F1000 Commentary: Treatment of adults with complications from previous hypospadias surgery / What is “micropenis”?

“Micropenis” is a medical term typically today applied when the length of a penis, when the penis is stretched, is at least 2.5 standard deviations smaller than the average penis length when stretched. (The reason we use “when stretched” is because there is a lot of variation from male to male between flaccid penis length and erect penis length. The “when stretched” length measurement is an attempt to standardize the measurement of penises.) By this definition, men and boys whose penises fall in the smallest 0.6% (smallest 6 in a sample of 1000) are said to have the condition “micropenis.”

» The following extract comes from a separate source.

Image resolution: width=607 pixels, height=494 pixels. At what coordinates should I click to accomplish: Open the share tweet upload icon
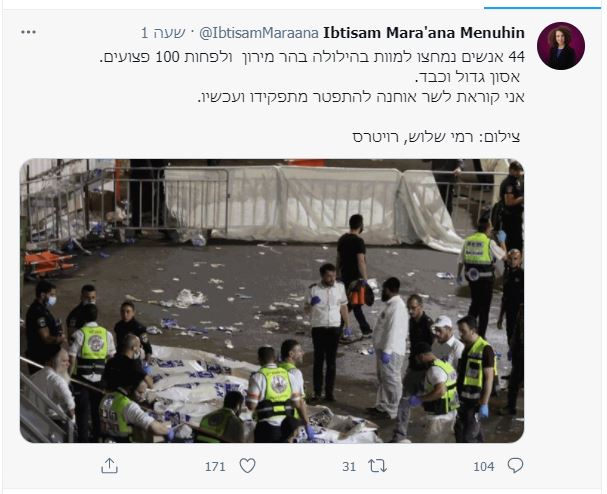109,466
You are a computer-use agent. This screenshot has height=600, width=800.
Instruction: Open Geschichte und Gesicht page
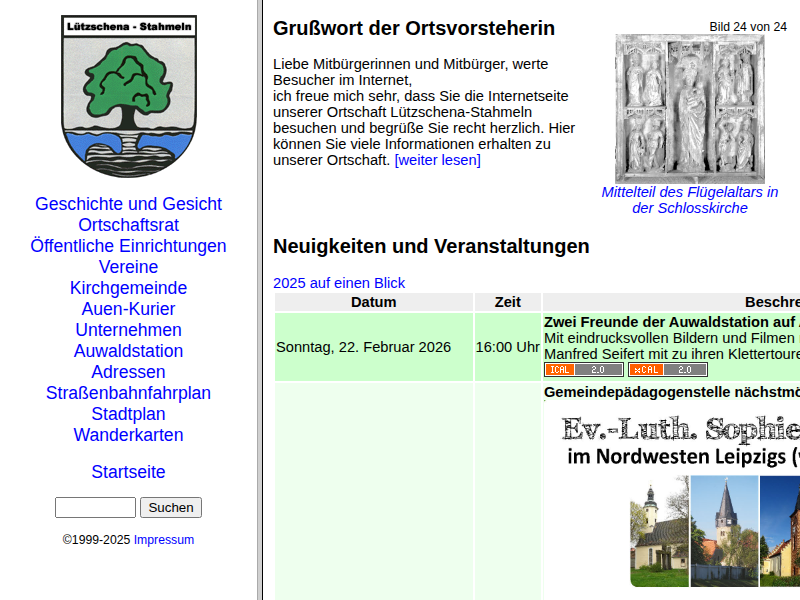[128, 204]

In practice, some medical texts have defined micropenis in newborns as involving stretched penis lengths of 2.5 centimeters (about 1 inch) or less. Other texts say the definition of micropenis is newborn stretched penis lengths of 1.9 centimeters (about 3/4 inch) or less.

Sometimes adults are surprised at how small baby boys’ penises look, because adults are used to seeing adult male genital proportions, not infant male genital proportions. So newborn boys often look to adults like they have smaller-than-average penises even when they in fact have average-sized penises.

The penis typically grows relatively more than the rest of the body at puberty. That is because the tissue of the penis is very sensitive to the hormones that surge during the typical male puberty. So the big hormonal shift that happens at the typical male puberty usually makes the penis grow more than the rest of the body. How much the penis will grow at puberty varies in males and is not easily predicted.

Sometimes obesity can make a boy or a man appear to have a smaller penis than he really does. This is because the surrounding fat of the abdomen makes the penis project outward from the body less than it otherwise would.

Micropenis can be caused by a number of different conditions. Figuring out the cause requires a series of medical tests.